_WHAT IS NEEDED:_ Beginning with the line where "Where should I click to: Open" appears, retype every remaining line of the data below, both the first and last included.
*** Block opens ***
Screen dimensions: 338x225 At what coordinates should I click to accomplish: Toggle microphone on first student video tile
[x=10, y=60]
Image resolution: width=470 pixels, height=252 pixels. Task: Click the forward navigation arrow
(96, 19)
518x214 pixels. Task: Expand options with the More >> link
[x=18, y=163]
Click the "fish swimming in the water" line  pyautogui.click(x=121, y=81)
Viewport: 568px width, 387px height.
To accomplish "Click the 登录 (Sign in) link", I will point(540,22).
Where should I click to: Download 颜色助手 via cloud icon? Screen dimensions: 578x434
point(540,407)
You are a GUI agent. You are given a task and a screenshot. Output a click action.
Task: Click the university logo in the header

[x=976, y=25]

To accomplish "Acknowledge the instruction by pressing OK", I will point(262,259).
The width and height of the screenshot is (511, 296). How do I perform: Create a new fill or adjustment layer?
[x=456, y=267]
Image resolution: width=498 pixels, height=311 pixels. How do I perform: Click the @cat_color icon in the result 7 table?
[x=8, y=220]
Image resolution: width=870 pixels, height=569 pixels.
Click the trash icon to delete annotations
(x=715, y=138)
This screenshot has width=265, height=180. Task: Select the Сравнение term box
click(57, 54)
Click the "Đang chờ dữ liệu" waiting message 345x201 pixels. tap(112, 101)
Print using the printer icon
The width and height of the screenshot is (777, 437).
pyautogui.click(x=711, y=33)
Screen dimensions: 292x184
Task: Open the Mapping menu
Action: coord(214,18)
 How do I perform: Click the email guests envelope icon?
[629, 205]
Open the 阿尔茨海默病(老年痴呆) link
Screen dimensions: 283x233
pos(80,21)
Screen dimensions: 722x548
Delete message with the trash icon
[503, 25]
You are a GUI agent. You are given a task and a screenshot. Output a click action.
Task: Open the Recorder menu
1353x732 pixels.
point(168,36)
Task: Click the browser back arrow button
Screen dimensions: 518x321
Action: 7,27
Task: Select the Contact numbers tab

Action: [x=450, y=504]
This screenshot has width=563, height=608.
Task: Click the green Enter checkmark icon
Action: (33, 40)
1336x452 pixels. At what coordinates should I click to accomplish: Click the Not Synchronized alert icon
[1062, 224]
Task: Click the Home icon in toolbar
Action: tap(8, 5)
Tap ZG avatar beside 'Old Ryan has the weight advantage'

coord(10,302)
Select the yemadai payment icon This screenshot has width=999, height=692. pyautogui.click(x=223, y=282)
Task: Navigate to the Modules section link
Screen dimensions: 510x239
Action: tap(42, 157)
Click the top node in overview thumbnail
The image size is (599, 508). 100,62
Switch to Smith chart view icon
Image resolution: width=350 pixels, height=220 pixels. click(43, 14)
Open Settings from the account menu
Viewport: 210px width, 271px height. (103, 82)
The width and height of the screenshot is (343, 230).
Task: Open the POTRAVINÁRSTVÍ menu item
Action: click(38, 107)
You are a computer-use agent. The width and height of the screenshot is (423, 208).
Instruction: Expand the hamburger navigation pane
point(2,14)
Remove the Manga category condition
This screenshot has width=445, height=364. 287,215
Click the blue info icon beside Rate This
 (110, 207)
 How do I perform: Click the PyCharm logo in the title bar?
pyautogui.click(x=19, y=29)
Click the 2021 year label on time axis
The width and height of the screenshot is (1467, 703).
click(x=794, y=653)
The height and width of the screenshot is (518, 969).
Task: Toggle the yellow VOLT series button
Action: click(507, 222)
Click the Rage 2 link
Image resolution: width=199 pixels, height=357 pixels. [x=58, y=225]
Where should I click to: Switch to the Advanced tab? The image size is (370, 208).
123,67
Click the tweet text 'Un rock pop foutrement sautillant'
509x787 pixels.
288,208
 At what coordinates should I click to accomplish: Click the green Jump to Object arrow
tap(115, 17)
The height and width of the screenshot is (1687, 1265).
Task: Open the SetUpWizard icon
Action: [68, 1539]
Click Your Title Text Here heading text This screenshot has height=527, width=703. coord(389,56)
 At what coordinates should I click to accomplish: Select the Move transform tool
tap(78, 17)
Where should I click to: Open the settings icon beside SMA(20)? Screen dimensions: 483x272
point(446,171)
*** Block closes ***
_COMPLETED TASK:_
Where should I click to: Open the settings icon beside SMA(20)? Screen dimensions: 483x272
point(446,171)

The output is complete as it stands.